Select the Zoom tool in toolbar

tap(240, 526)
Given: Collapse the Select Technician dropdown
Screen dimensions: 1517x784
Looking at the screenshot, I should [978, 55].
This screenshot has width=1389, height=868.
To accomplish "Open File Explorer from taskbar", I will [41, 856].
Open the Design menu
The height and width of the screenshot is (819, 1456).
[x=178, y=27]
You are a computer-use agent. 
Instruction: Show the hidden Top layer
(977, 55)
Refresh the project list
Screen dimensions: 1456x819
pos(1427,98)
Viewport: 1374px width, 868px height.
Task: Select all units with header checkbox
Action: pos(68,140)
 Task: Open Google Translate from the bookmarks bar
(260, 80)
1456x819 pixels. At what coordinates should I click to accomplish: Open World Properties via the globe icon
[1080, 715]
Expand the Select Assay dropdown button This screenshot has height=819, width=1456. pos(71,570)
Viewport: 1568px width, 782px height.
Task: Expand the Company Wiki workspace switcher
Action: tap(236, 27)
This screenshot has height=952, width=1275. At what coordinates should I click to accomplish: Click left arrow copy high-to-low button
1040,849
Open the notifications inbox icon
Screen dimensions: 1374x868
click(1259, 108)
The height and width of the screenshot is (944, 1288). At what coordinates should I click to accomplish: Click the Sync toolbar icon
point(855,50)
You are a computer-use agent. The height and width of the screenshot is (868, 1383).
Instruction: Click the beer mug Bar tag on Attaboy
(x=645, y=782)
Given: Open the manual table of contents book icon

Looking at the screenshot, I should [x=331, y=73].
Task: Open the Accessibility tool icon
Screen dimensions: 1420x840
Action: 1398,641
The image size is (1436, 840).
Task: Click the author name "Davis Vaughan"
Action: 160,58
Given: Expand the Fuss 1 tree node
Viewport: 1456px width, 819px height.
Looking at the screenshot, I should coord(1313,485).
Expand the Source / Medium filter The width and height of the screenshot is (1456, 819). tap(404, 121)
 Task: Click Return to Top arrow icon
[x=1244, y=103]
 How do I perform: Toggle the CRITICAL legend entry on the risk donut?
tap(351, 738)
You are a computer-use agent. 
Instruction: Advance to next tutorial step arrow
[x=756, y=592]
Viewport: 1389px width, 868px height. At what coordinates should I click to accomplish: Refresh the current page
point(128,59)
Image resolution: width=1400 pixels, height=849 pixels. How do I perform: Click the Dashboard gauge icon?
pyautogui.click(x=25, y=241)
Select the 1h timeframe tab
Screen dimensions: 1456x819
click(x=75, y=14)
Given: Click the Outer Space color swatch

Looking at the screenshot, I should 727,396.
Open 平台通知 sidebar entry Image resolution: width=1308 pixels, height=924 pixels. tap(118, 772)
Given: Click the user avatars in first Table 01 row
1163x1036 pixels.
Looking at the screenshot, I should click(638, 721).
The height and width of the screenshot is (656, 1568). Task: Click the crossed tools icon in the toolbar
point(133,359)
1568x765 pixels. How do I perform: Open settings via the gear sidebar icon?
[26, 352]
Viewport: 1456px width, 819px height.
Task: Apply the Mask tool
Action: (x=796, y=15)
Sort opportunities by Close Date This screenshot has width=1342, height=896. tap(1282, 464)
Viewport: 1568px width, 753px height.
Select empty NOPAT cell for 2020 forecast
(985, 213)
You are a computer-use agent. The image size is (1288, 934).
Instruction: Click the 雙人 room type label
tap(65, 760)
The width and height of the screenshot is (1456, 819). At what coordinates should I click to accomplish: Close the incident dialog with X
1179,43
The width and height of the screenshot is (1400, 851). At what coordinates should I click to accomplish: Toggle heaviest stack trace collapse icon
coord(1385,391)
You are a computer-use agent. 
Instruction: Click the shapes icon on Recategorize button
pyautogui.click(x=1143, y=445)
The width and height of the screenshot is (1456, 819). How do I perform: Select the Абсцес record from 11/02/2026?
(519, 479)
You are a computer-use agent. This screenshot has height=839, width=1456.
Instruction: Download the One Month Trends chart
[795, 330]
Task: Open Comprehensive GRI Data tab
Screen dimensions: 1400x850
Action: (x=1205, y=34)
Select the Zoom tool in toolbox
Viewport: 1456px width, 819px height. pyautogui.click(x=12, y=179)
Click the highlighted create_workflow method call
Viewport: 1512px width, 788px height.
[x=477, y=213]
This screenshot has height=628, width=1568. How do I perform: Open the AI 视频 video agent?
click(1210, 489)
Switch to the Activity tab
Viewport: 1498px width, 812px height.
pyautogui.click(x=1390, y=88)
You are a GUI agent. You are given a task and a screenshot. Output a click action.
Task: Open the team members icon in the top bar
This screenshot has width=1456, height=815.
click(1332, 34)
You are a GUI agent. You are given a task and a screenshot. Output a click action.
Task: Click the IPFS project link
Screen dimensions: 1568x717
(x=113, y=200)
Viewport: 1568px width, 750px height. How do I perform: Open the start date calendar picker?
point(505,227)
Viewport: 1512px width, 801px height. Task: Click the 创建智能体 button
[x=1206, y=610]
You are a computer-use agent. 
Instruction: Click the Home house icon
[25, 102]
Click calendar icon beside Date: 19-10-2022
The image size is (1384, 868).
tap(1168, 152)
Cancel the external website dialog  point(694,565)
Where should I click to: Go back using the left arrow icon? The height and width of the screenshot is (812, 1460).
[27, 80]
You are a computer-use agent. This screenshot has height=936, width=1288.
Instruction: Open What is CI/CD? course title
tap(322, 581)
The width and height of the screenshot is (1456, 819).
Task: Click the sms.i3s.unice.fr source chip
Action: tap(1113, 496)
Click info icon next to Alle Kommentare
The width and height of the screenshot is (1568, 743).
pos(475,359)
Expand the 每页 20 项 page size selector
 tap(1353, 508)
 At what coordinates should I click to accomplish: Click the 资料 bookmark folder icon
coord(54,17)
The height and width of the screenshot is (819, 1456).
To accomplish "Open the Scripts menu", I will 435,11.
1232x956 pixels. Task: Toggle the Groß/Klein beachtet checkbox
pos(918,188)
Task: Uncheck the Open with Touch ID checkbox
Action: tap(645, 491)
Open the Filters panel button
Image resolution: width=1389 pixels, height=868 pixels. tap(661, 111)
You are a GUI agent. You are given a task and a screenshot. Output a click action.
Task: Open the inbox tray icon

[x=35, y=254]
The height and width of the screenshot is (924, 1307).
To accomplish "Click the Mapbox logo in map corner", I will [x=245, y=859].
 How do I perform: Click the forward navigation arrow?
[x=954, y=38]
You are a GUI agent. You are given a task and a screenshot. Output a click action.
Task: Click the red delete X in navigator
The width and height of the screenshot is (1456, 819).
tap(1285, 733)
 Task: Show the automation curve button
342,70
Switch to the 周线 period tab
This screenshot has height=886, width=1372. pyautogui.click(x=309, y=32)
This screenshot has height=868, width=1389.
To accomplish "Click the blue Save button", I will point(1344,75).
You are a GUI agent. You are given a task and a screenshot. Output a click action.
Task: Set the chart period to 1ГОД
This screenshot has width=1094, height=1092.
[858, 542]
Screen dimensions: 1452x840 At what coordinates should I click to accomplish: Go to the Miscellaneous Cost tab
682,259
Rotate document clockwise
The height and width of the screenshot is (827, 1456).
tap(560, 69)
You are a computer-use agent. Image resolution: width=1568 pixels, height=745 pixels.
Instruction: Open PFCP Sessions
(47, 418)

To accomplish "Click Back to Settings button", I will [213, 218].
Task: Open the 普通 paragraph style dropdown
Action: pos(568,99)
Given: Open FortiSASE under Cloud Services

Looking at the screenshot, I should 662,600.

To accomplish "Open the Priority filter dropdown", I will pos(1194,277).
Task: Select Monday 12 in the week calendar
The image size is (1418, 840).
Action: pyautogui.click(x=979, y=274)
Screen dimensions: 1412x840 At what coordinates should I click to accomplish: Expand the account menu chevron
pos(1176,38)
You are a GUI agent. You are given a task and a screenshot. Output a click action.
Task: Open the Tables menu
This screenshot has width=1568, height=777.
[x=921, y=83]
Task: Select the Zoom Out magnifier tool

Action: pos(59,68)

___

Show the lines of the entries that include the string "project", copying each in full.

Refresh the project list
Task: Click the IPFS project link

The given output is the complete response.